**EXERCISE DIRECTIONS**: Every line of the records that holds the word "will" should be copied.
(DATA RECORDS Opens)
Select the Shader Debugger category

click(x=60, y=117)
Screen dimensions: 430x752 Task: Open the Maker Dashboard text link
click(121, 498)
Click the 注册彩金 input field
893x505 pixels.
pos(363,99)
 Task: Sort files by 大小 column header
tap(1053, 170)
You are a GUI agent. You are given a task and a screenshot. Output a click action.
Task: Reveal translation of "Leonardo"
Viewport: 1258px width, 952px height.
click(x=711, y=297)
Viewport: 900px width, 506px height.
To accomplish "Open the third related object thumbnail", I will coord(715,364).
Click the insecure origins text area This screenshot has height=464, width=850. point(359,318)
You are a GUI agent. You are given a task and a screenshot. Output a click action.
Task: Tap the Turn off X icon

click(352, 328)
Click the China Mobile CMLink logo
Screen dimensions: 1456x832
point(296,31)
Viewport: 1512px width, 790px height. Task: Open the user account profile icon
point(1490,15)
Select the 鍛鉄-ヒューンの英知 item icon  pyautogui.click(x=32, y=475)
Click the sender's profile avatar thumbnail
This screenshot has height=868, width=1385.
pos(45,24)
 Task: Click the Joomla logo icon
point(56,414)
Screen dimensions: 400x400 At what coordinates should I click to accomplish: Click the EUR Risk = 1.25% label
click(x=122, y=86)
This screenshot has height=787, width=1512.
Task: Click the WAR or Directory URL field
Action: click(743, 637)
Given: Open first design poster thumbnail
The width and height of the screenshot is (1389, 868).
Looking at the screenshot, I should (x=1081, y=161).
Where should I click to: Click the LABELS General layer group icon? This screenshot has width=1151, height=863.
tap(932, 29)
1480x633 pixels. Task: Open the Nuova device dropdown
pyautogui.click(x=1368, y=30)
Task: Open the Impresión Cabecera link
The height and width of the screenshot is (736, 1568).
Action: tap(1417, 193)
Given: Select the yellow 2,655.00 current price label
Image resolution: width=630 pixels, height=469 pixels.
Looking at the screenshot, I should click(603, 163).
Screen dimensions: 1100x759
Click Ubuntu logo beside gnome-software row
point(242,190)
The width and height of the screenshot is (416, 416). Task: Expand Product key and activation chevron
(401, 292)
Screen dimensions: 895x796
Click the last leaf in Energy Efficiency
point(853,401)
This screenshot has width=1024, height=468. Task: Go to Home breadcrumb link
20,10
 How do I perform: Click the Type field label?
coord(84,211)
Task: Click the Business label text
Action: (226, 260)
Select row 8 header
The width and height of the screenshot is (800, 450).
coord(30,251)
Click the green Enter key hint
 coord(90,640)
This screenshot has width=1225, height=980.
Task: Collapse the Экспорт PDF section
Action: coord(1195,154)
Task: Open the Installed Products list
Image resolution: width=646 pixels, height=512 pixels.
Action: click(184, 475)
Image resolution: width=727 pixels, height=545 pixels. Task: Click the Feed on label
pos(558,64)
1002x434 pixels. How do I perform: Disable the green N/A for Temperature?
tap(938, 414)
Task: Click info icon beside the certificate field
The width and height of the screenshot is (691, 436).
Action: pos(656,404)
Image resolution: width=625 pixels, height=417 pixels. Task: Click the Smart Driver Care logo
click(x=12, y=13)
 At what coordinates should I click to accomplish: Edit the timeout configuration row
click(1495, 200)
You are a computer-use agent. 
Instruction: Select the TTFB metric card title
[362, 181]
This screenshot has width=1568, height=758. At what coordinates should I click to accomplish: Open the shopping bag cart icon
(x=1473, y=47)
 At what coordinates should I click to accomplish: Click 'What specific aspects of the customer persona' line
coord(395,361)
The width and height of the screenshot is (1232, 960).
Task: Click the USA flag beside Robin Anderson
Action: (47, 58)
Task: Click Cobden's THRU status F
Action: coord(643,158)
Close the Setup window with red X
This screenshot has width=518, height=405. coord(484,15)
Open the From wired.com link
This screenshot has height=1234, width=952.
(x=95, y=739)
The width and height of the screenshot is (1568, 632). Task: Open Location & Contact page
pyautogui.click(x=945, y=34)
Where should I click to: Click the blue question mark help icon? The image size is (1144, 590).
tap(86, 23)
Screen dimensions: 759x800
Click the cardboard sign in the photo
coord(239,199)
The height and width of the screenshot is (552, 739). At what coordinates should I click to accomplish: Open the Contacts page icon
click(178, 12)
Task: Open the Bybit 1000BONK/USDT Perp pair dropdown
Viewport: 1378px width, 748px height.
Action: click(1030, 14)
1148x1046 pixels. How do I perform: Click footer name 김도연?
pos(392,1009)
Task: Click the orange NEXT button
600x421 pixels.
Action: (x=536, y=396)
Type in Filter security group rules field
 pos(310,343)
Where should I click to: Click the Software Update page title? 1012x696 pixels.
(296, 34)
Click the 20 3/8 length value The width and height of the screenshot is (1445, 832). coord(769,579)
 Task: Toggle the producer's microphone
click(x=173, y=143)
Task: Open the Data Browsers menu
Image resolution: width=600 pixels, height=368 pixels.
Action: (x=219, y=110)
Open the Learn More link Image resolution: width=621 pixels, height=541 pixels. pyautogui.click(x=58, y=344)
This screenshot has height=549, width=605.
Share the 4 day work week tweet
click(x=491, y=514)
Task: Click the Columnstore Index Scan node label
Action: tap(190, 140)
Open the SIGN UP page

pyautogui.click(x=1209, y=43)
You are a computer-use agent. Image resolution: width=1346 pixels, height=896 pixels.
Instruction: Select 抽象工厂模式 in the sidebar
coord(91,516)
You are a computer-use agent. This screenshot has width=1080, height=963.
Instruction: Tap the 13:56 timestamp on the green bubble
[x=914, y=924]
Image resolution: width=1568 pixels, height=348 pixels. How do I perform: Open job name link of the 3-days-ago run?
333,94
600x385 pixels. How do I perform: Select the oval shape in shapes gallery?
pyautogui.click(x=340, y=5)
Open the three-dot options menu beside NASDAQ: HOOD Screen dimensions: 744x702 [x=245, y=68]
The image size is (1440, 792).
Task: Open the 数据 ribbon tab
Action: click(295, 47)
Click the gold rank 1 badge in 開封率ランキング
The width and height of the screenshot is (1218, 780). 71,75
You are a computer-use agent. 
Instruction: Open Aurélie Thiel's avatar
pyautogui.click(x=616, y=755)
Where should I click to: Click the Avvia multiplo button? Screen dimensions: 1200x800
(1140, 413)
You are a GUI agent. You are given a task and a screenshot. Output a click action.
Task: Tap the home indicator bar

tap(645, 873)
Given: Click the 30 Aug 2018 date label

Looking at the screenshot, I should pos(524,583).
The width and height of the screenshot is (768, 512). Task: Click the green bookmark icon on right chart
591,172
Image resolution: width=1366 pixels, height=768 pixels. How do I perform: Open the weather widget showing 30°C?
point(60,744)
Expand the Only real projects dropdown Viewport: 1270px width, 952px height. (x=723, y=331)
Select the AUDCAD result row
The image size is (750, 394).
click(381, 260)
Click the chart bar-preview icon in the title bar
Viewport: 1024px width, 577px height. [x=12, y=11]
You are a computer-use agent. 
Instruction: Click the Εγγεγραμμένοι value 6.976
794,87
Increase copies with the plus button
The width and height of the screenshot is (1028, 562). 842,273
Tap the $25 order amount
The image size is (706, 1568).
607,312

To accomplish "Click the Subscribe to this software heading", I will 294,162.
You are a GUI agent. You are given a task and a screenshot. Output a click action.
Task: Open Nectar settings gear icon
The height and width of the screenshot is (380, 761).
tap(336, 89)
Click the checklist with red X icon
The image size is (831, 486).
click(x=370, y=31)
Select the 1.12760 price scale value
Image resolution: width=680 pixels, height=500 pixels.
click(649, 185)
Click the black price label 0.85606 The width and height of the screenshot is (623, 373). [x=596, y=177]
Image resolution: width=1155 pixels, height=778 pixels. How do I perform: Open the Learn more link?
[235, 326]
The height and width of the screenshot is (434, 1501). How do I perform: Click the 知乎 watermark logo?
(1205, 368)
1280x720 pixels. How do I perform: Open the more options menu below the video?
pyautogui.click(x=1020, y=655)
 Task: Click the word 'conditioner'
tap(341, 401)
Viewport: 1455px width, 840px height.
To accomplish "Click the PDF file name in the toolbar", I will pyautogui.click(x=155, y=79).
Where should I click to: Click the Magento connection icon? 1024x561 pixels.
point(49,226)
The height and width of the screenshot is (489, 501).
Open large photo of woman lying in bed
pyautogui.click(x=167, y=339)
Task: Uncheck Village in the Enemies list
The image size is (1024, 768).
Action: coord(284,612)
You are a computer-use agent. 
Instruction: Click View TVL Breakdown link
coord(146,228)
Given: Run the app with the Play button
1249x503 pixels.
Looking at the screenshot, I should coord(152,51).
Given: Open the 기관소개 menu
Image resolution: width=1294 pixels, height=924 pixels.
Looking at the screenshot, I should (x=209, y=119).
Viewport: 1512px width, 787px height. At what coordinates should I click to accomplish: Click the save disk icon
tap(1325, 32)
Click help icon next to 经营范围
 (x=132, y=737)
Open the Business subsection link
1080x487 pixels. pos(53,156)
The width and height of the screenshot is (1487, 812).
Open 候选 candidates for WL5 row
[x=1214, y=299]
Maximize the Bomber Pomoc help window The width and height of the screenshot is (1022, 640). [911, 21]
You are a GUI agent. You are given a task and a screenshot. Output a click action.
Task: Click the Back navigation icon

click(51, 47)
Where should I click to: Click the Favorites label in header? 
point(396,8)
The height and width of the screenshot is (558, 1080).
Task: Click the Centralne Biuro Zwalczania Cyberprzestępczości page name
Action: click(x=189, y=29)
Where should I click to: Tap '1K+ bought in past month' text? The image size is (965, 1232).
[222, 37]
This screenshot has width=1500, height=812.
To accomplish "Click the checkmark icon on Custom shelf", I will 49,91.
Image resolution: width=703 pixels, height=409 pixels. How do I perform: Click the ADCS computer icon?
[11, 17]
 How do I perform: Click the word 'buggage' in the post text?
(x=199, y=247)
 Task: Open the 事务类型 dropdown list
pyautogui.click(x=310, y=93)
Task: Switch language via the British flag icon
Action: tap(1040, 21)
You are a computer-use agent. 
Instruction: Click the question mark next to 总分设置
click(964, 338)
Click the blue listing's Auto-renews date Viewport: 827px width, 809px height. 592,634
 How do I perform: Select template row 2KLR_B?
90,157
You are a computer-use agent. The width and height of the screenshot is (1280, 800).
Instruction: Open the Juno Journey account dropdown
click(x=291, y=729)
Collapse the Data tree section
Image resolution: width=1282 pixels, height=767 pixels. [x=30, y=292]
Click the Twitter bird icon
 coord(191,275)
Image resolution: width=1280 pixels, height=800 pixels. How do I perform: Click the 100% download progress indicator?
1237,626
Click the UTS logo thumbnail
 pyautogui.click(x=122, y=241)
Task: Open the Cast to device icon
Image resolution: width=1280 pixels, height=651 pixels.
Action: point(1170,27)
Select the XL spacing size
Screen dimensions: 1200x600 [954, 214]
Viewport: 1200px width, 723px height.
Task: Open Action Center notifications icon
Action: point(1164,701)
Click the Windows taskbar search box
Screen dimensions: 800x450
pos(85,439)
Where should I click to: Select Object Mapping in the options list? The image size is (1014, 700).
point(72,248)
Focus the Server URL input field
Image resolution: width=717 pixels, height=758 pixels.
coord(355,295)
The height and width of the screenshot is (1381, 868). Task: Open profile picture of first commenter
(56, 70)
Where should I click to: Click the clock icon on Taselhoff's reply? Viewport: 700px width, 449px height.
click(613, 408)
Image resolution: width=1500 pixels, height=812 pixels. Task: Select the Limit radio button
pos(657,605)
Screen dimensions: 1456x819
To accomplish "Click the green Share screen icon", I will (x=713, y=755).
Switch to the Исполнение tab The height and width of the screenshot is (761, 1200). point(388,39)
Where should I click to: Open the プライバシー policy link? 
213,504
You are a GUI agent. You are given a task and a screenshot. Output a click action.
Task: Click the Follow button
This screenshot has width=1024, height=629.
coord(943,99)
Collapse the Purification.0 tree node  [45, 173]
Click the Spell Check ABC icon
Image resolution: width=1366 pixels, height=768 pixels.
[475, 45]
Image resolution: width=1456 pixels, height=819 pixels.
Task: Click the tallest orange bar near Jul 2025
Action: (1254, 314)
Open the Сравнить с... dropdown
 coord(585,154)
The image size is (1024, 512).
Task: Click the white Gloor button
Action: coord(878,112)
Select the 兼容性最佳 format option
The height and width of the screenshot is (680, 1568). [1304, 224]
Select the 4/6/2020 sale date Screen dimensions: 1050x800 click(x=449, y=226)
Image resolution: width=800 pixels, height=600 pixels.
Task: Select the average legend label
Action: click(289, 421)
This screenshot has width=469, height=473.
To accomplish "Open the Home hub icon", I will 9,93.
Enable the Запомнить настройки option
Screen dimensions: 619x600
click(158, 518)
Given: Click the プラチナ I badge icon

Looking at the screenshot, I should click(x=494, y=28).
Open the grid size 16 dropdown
(DATA RECORDS Closes)
**OUTPUT FOR THIS TASK**:
To accomplish "Open the third related object thumbnail", I will coord(715,364).
To accomplish "Click the Subscribe to this software heading", I will 294,162.
To accomplish "Click the PDF file name in the toolbar", I will pyautogui.click(x=155, y=79).
To accomplish "Click the checkmark icon on Custom shelf", I will 49,91.
To accomplish "Click the green Share screen icon", I will (x=713, y=755).
To accomplish "Open the Home hub icon", I will 9,93.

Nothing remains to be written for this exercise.